- Problem to work on
Turn the records from the line with "Identify the location of Up." up to and including the line with "imaage is located at coordinates (15, 501)." into a numbered list, dropping any blank lines.

- Pointing records for text and elements
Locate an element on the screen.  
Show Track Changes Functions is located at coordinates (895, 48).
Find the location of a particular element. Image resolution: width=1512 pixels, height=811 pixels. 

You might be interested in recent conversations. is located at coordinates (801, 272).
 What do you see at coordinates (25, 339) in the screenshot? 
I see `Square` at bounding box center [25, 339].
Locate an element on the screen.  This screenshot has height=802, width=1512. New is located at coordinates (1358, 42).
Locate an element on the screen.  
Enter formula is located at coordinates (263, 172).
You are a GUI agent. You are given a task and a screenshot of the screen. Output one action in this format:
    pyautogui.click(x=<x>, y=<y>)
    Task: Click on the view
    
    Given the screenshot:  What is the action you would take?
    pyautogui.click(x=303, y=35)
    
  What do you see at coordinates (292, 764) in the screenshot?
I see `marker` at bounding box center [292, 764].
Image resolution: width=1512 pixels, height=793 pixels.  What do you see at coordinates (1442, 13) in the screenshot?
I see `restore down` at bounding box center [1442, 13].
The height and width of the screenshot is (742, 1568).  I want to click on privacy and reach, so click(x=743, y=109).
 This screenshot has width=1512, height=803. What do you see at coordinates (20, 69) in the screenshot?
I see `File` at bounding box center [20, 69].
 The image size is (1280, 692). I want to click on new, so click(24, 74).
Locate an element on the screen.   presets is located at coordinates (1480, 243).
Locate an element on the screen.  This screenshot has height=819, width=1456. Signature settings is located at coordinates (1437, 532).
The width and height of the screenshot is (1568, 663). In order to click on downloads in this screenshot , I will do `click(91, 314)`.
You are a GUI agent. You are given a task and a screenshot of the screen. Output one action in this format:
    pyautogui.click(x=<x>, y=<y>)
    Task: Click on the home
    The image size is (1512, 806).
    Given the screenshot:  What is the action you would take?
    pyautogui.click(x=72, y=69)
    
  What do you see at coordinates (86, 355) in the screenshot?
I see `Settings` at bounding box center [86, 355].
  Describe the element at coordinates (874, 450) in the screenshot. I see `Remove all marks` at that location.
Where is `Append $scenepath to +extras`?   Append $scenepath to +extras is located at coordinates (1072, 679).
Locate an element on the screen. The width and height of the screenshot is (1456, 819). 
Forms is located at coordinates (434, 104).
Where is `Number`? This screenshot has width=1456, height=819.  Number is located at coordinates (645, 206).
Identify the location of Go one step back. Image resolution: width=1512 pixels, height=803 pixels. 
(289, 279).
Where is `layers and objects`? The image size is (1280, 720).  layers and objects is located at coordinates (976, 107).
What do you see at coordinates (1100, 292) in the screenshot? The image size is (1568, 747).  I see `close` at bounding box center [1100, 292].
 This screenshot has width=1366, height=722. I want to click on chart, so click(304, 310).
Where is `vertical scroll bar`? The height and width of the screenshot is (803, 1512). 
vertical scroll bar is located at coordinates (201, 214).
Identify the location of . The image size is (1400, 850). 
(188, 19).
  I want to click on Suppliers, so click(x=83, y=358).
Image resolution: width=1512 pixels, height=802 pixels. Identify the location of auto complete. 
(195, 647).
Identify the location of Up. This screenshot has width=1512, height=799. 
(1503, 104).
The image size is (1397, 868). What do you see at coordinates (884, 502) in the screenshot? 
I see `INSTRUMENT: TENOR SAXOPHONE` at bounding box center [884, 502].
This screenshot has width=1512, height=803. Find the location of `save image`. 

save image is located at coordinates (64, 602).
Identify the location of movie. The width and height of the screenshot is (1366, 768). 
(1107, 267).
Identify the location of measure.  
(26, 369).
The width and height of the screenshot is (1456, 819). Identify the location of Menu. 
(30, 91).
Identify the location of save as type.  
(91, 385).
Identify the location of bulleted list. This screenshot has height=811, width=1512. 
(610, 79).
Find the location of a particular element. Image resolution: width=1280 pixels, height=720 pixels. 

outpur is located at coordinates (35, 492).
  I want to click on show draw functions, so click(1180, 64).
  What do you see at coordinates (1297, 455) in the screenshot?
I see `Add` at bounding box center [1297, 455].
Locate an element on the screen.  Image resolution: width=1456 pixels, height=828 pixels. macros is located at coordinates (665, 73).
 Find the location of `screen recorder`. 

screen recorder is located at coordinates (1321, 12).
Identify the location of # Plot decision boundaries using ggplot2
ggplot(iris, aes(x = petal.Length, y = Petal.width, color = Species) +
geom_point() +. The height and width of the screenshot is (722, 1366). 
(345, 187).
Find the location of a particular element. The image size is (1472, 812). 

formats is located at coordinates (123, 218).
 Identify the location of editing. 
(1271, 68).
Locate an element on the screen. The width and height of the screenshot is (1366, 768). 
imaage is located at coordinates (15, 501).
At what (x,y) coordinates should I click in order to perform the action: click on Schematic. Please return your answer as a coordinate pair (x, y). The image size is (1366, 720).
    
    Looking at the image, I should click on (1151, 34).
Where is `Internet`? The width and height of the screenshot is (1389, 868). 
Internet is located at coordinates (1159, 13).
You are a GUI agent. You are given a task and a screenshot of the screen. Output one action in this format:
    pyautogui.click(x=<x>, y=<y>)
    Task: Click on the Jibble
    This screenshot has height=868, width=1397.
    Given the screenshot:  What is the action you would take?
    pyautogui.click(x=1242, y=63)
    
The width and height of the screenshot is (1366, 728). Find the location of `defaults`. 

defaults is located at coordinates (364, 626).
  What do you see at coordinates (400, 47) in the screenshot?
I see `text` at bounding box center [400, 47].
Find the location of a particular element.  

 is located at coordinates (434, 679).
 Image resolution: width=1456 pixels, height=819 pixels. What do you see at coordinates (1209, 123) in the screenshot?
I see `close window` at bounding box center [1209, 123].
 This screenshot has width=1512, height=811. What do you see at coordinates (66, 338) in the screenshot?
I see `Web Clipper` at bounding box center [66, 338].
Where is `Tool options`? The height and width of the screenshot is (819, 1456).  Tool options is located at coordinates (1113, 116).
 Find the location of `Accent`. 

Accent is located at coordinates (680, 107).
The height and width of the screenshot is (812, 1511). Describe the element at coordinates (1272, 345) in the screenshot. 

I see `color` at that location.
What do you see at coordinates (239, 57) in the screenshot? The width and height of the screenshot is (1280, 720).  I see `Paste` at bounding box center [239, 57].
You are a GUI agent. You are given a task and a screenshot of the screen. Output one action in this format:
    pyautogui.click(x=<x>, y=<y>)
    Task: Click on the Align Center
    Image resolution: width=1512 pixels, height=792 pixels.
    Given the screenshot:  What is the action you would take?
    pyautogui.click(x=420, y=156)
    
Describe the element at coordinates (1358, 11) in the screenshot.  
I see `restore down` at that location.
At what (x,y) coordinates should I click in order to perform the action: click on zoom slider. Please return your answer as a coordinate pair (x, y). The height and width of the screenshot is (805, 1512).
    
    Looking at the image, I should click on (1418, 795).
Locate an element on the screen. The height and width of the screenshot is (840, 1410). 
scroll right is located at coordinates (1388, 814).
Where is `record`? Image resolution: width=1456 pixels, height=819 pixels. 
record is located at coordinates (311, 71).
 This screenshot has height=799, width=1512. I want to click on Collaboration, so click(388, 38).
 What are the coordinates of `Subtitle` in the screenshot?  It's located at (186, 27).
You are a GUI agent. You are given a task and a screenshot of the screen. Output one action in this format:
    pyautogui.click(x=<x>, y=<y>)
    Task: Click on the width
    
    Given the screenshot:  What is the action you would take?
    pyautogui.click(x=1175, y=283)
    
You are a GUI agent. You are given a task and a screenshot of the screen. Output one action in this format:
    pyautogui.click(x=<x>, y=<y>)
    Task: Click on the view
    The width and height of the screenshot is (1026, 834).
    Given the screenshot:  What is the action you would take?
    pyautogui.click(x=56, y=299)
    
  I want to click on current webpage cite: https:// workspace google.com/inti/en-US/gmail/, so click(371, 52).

- Expected answer
1. Identify the location of Up. This screenshot has width=1512, height=799. 
2. (1503, 104).
3. The image size is (1397, 868). What do you see at coordinates (884, 502) in the screenshot? 
4. I see `INSTRUMENT: TENOR SAXOPHONE` at bounding box center [884, 502].
5. This screenshot has width=1512, height=803. Find the location of `save image`. 
6. save image is located at coordinates (64, 602).
7. Identify the location of movie. The width and height of the screenshot is (1366, 768). 
8. (1107, 267).
9. Identify the location of measure.  
10. (26, 369).
11. The width and height of the screenshot is (1456, 819). Identify the location of Menu. 
12. (30, 91).
13. Identify the location of save as type.  
14. (91, 385).
15. Identify the location of bulleted list. This screenshot has height=811, width=1512. 
16. (610, 79).
17. Find the location of a particular element. Image resolution: width=1280 pixels, height=720 pixels. 
18. outpur is located at coordinates (35, 492).
19.   I want to click on show draw functions, so click(1180, 64).
20.   What do you see at coordinates (1297, 455) in the screenshot?
21. I see `Add` at bounding box center [1297, 455].
22. Locate an element on the screen.  Image resolution: width=1456 pixels, height=828 pixels. macros is located at coordinates (665, 73).
23.  Find the location of `screen recorder`. 
24. screen recorder is located at coordinates (1321, 12).
25. Identify the location of # Plot decision boundaries using ggplot2
26. ggplot(iris, aes(x = petal.Length, y = Petal.width, color = Species) +
27. geom_point() +. The height and width of the screenshot is (722, 1366). 
28. (345, 187).
29. Find the location of a particular element. The image size is (1472, 812). 
30. formats is located at coordinates (123, 218).
31.  Identify the location of editing. 
32. (1271, 68).
33. Locate an element on the screen. The width and height of the screenshot is (1366, 768). 
34. imaage is located at coordinates (15, 501).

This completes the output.